In a statement released on Sunday evening, Leicestershire Police asked for patience and said the AAIB-led investigation is likely to last several days.
“Police, East Midlands Ambulance Service and Leicestershire Fire and Rescue Service all responded to the incident last night and enquiries continue at the scene today [Sunday], led by the Air Accidents Investigation Branch. These enquiries are expected to continue over the coming days.
“As soon as we are able to confirm any further details around the incident, we will do so. In the interim we ask that you are patient, understanding and resist speculating on the detail and the circumstances.”
Thousands of Leicester supporters visited the King Power on Sunday to lay flowers and shirts with messages of thanks to the Srivaddhanaprabha family, who oversaw the club’s historic 2016 Premier League title win.
Ian Dunk, a Leicester fan of 40 years, was one of the many to pay respect. “There are so many owners at football clubs who just seem to be in it for the money,” he told The Independent.
“These were genuine people that care and put so much into Leicester and the community. He was just a deeply loved man and it’s just so sorry. This is the first time I’ve really felt we have owners who love us back.”
Theresa Shearer, another supporter, also feared the worst. She pointed to the Srivaddhanaprabhas’ contribution to the city as well as the club. The family, which owns the King Power duty-free retailer, donated £2million to build a children’s hospital in the city
“They’re not just a name behind something, there’s a face and personality,” she said. “It’s like they say, like a family member really. They’ve done so much, they’re just so kind and giving, they don’t want anything back.

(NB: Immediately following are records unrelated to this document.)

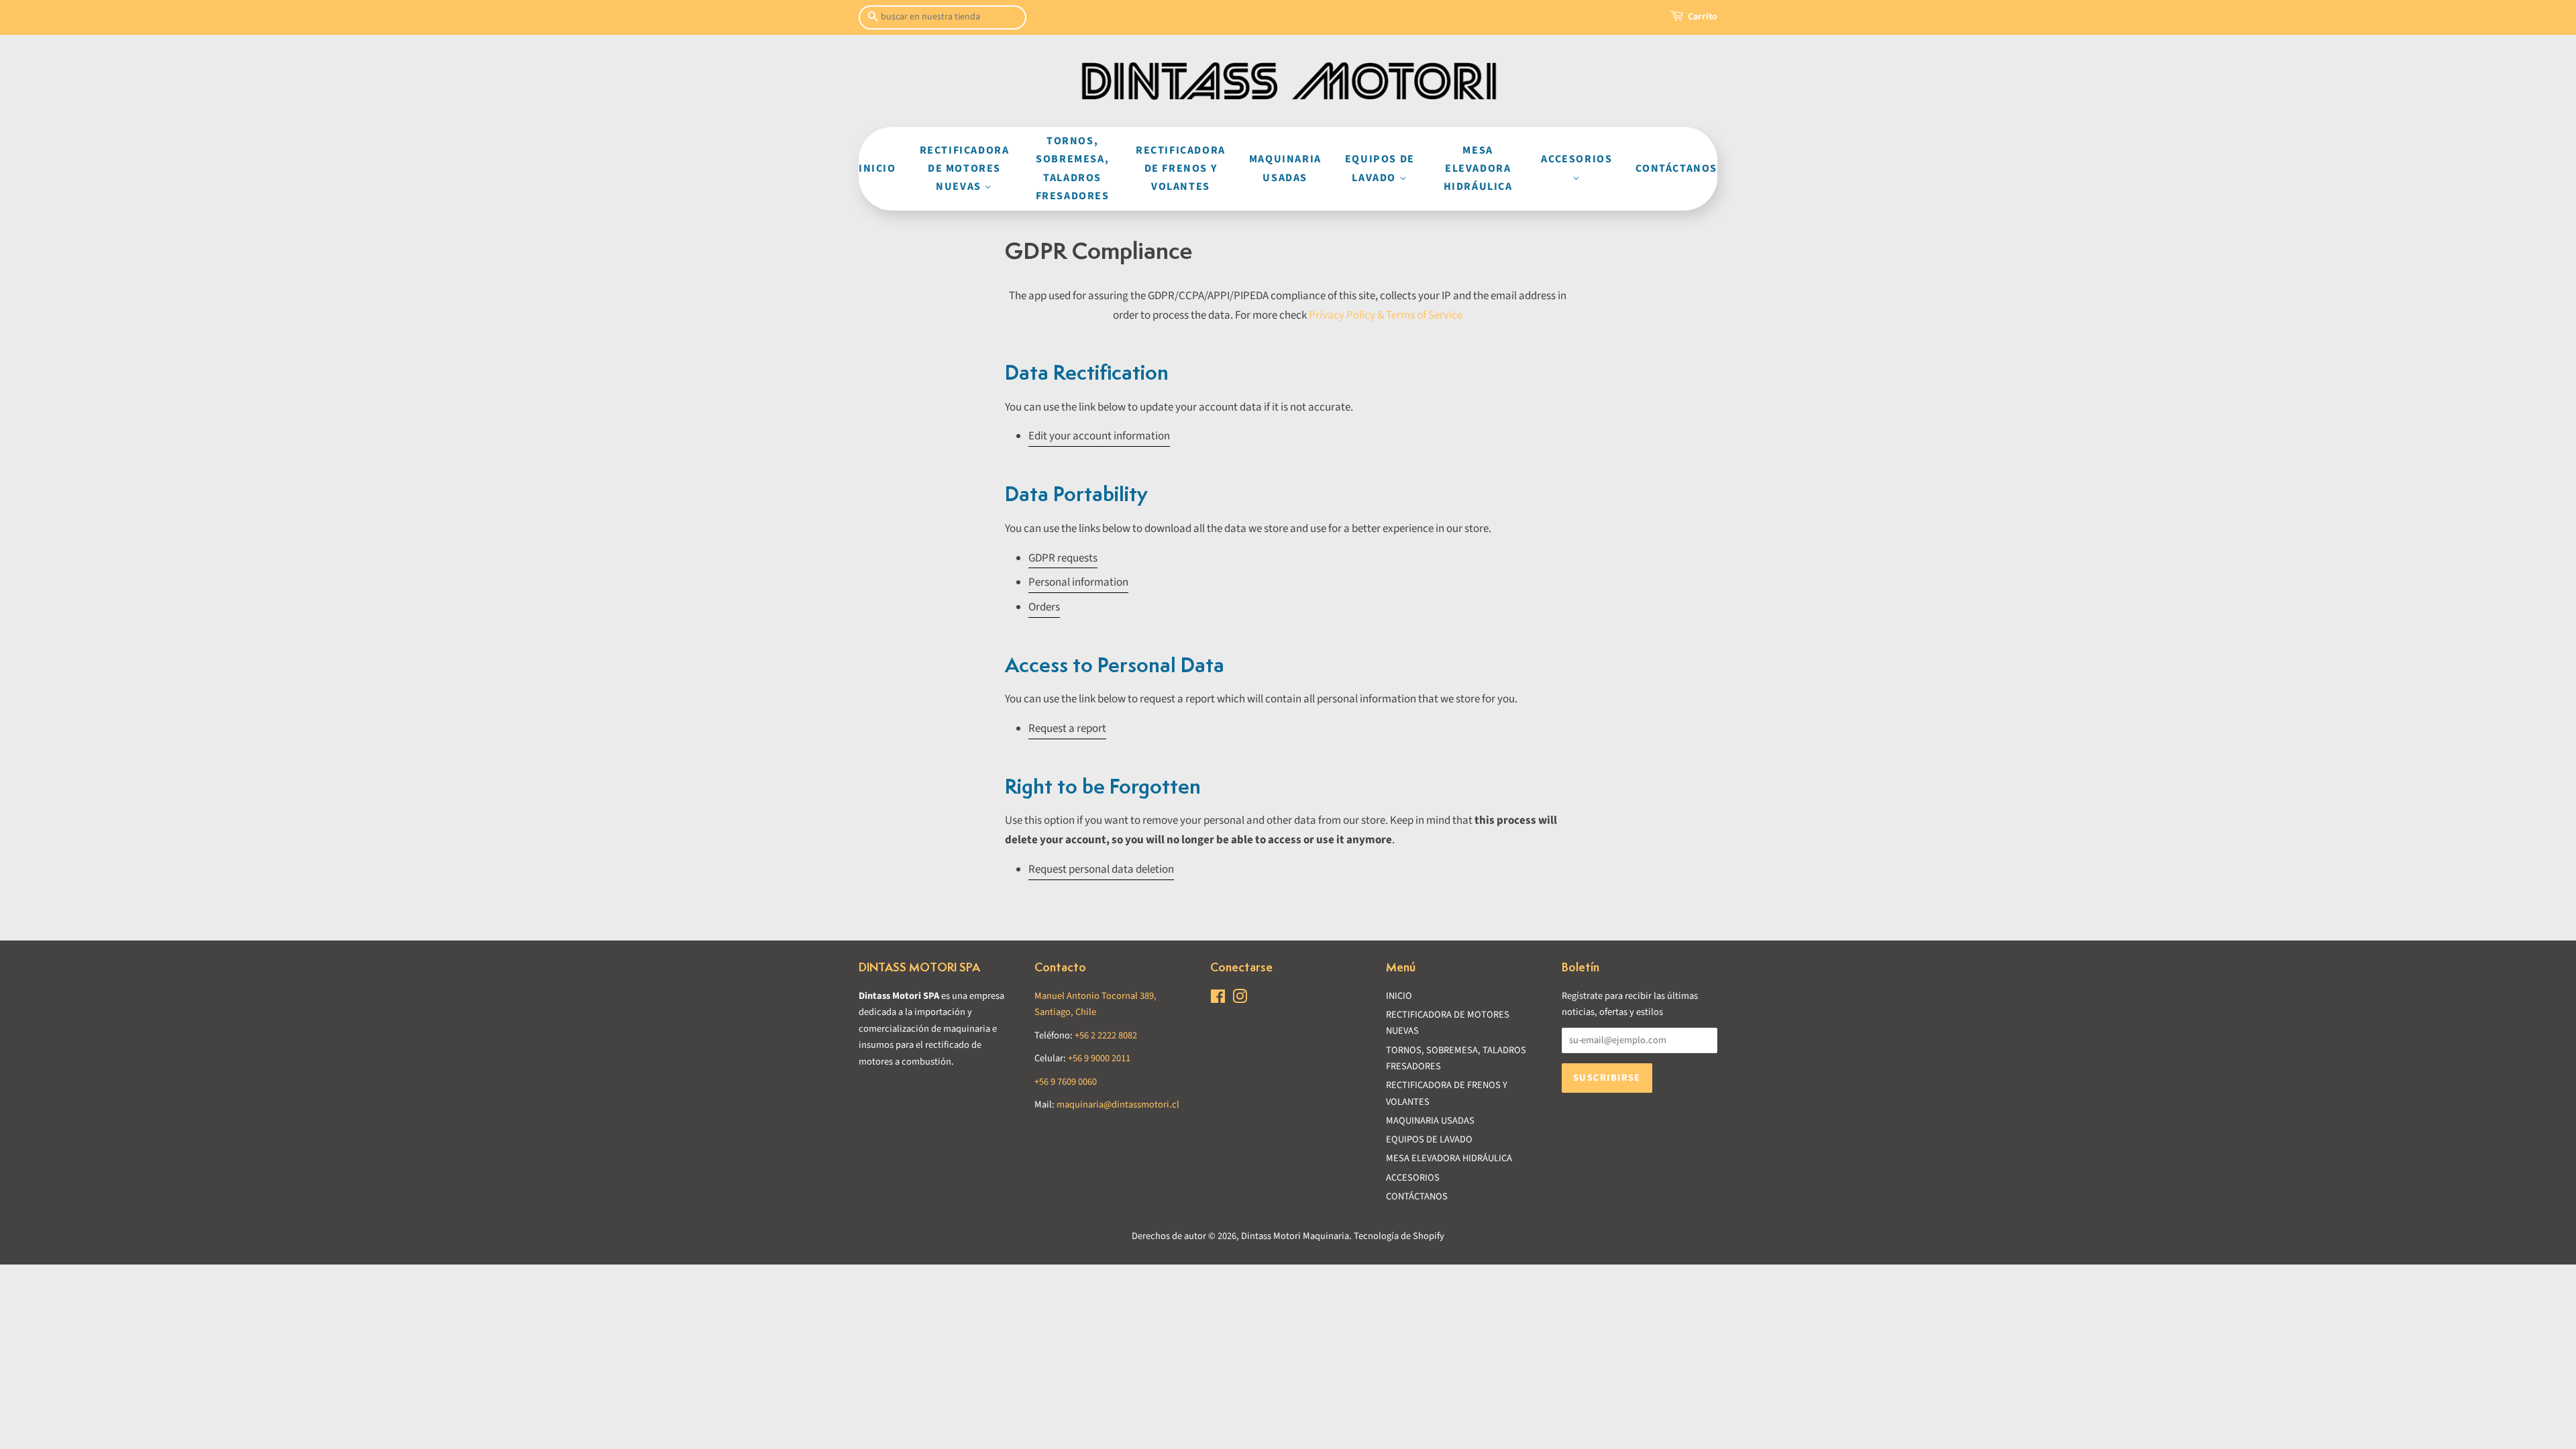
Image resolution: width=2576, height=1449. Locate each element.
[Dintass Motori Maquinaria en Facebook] (1218, 999)
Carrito (1702, 16)
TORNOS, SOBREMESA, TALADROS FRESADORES (1073, 168)
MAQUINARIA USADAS (1285, 168)
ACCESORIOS (1576, 159)
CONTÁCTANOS (1676, 168)
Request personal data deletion (1101, 869)
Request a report (1067, 728)
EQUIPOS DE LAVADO (1380, 168)
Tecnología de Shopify (1399, 1236)
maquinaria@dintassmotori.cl (1118, 1104)
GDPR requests (1062, 558)
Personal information (1078, 582)
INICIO (877, 168)
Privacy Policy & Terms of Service (1385, 315)
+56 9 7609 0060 (1065, 1082)
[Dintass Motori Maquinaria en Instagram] (1239, 999)
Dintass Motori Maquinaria (1295, 1236)
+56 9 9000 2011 (1099, 1058)
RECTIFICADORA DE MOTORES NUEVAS (965, 168)
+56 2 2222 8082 (1106, 1035)
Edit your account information (1099, 436)
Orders (1044, 607)
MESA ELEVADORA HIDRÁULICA (1478, 168)
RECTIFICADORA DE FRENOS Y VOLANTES (1181, 168)
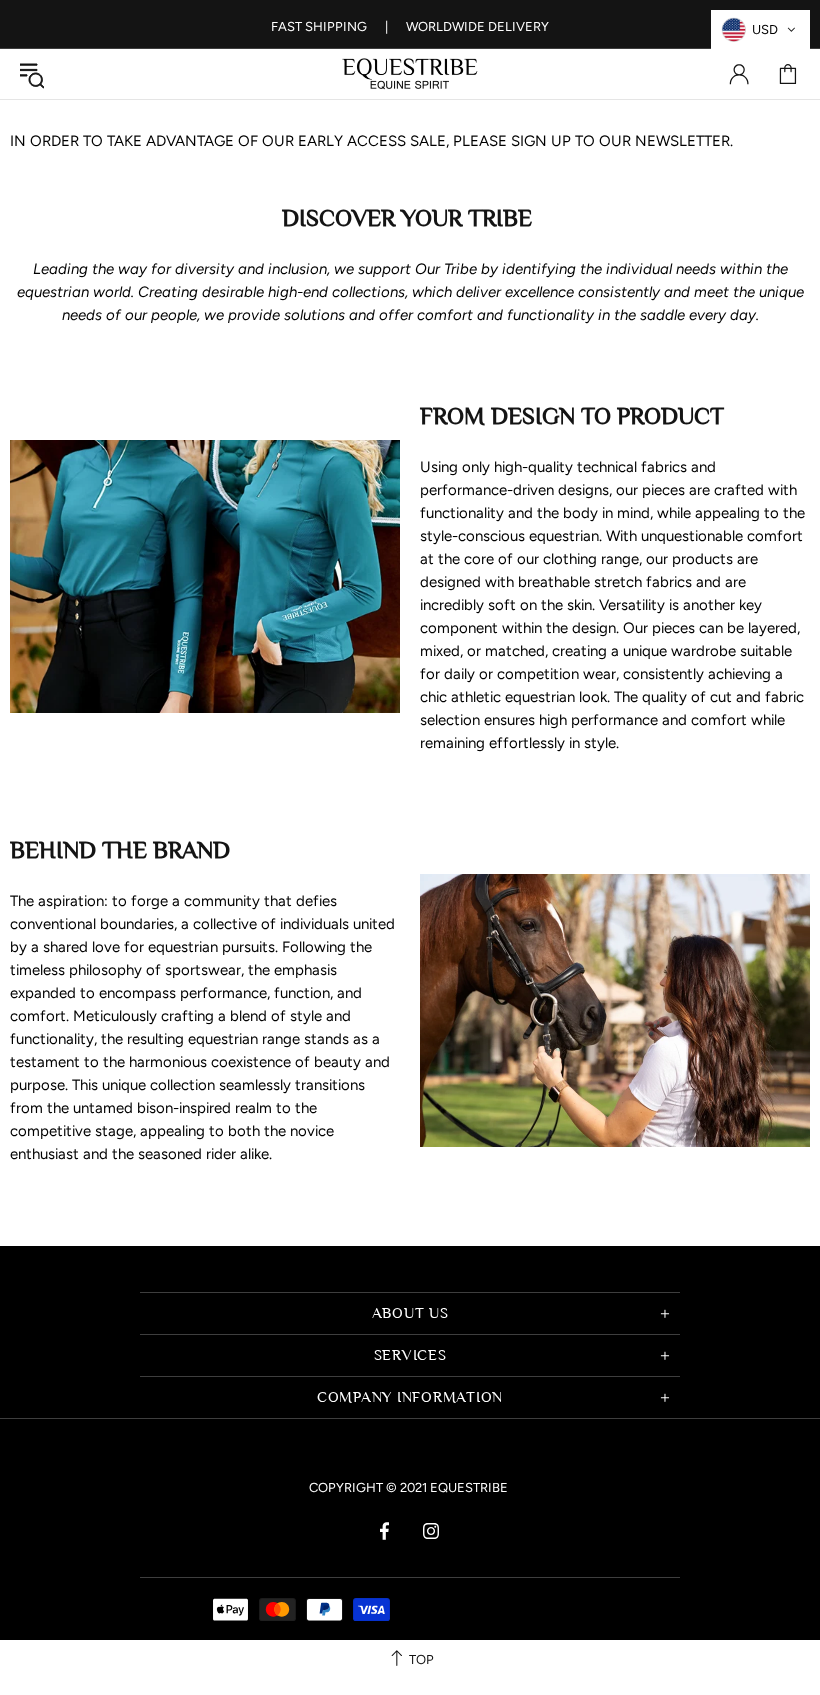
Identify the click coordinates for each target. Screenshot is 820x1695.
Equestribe (410, 74)
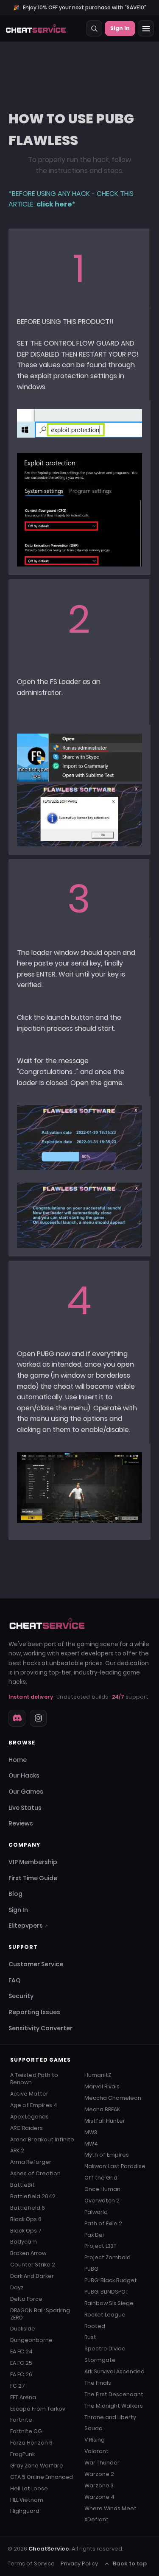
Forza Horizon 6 (31, 2442)
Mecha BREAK (102, 2109)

It’s just so sad. They’ve got time for everybody and everything Leicester.
“My son worked here for a while, a life-long Leicester fan, he’s now a football coach,” she added. “They give opportunities to people and help them with their dreams.”
Claude Puel, the Leicester manager, told Radio France: “It’s a tragedy for the club. I think very strongly about the victims and their families, and I wanted to reassure everyone who cares about me, I’m terribly sad but I’m fine.”
Meanwhile, Leicester defender Filip Benkovic, on loan at Celtic, meanwhile dedicated his side’s Scottish League Cup 3-0 semi-final win over Hearts to the families of those involved in the accident.
The 21-year-old Croatian, who joined Leicester from Dinamo Zagreb in August before moving north, said: “Last night was really bad for everyone. Nobody expected this would happen. So I want to give this win to the families.”